● TASK REQUIREMENTS:
Lay out everything from the line containing "is (500, 333)." down to the end of the material as a numbered list, skipping blank lines. Leave the pictures out.

● EXCERPTED DATA:
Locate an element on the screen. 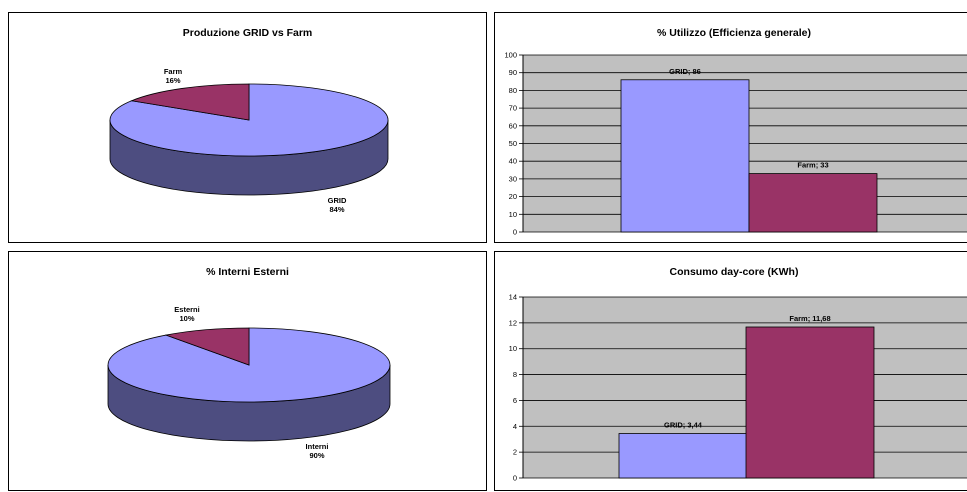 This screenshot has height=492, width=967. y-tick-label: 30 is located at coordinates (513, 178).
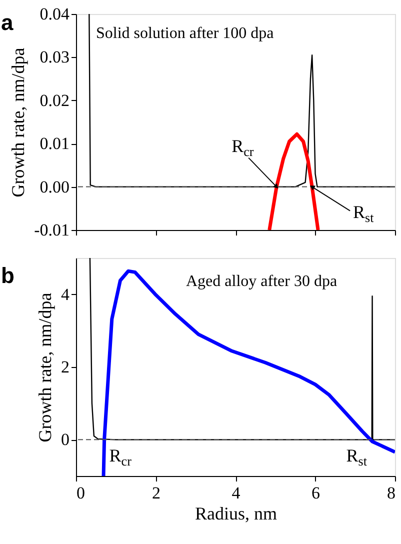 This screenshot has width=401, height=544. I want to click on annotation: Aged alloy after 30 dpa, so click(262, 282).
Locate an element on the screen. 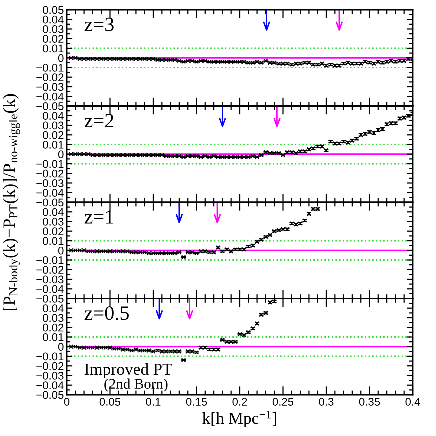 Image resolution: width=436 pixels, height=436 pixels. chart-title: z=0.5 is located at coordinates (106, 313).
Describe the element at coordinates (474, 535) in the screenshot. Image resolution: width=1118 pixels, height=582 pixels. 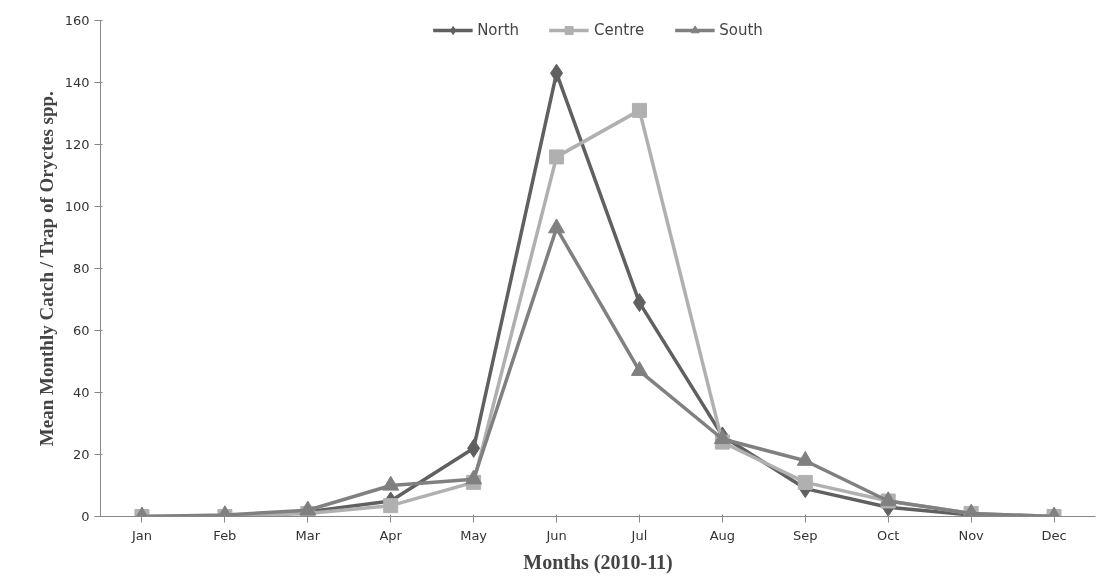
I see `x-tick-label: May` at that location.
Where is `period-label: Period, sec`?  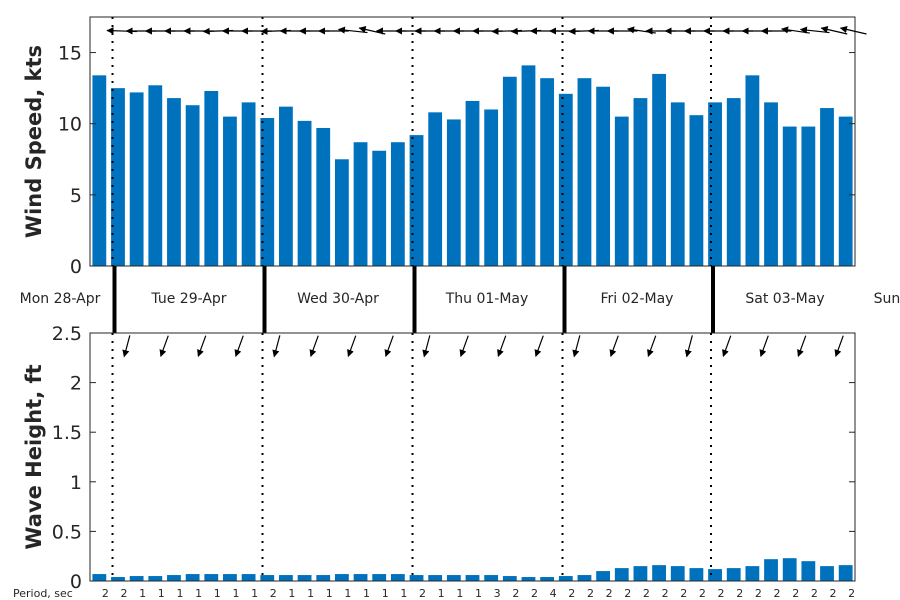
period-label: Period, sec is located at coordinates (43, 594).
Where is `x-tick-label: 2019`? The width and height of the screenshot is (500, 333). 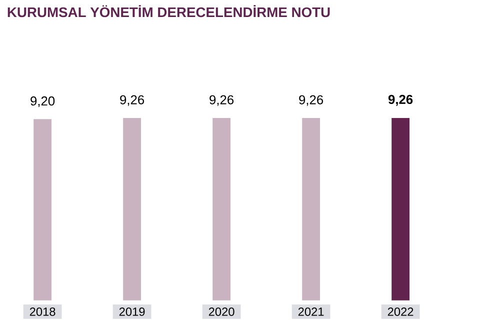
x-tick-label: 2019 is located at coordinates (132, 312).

● SOLUTION FOR THIS PROBLEM:
1. Where is `x-tick-label: 2019`? The width and height of the screenshot is (500, 333). 
2. x-tick-label: 2019 is located at coordinates (132, 312).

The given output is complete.